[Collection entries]
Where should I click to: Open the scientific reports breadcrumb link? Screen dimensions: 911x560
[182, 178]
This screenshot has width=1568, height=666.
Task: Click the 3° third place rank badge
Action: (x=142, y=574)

- **ABOUT THIS EXERCISE**:
All of the records are to be reproduced exactly as they were given.

- **RESULT OF THE EXERCISE**:
Where should I click to: Open the scientific reports breadcrumb link? Screen dimensions: 911x560
[182, 178]
This screenshot has width=1568, height=666.
Task: Click the 3° third place rank badge
Action: (x=142, y=574)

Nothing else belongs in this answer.